Wat mis je nog in Limburg en/of de Euregio?
“Volgens mij zijn hier weinig faciliteiten om apparatuur te huren. Ik ken geen geluidsmensen die hier wonen en werken. Afwerking: audio nabewerking en colorgrading is hier veel niet voor zover ik weet. Ik vind het niet erg om voor deze zaken naar Amsterdam te gaan, maar het zou fijn zijn als dat in Limburg ook zou groeien.”
Zijn er ontwikkelingen waar je naar uitkijkt?
“Nu we een documentaire over vastelaovend gemaakt hebben, denk ik dat we klaar zijn om ook het boek van Jan van Mersbergen te gaan verfilmen: Naar de Overkant van de Nacht. Fictie dus. Ook zou ik zou met Mark de Cloe als DoP aan een derde film willen werken. En met mijn vriend Maurice Dekkers (mijn achterbuurjongen in Belfeld, man achter o.a. Keuringdiens van Waarden en Tony’s Chocolonely) aan een film werken met Maurice als schrijver en regisseur.”

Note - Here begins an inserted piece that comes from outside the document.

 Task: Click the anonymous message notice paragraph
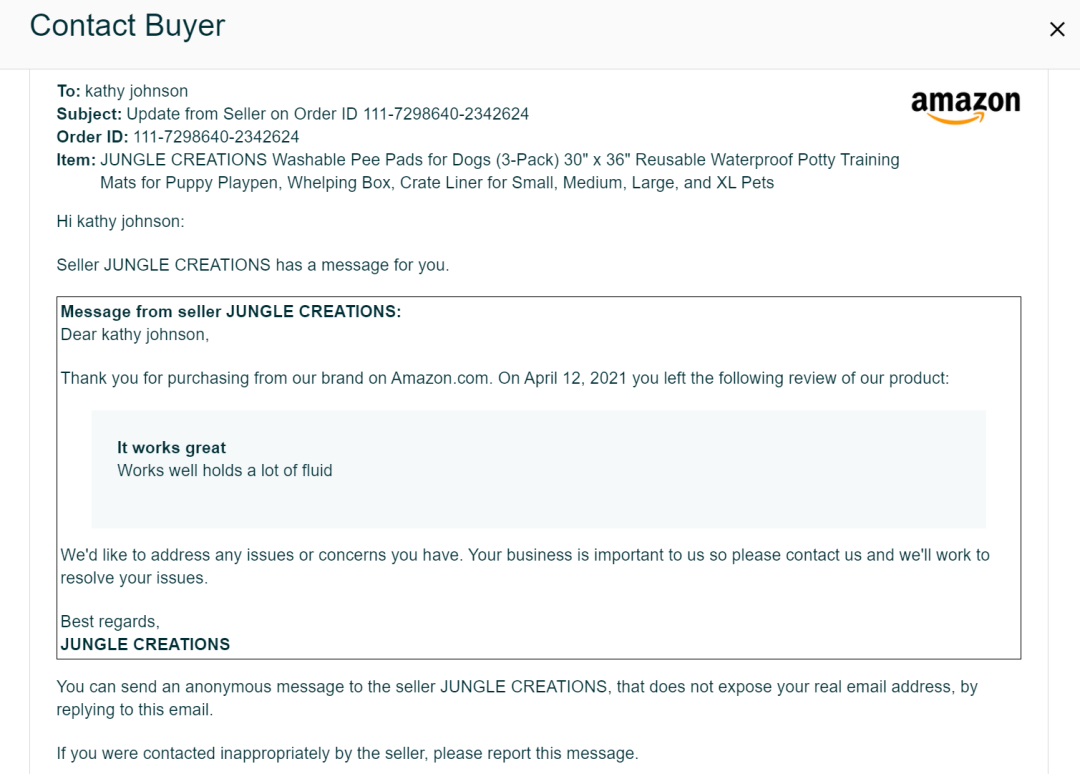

Wat adviseer je aan andere media- en filmprofessionals?
“Werk vanuit het plezier. Toen ik op de kunstacademie zat, vond ik het proces van films maken nog erg ingewikkeld. We moesten toen ook een hele motivatie op papier krijgen, voordat we de filmspullen meekregen. Ik werk veel intuïtiever. Als ik een mooi beeld film, weet ik welk beeld ik daarna wil filmen. Zo wordt het een organisch proces. Al je beelden hebt verzameld en je neemt los geluid op en je combineert dat weer, heb je al een film. De lol van creëren staat voorop.”
Stel je krijgt de kans je ‘jongere ik’ zelf advies te geven, wat zou dat zijn?
“Hetzelfde advies wat ik ook heb opgevolgd: volg je hart en ga doen wat je leuk vindt. Als je dat doet, zijn alle uren die je in je vak moet steken om er goed in te worden geen offer maar een feest. Daarnaast ook: ben minder verlegen, heb lef en spring in het diepe.”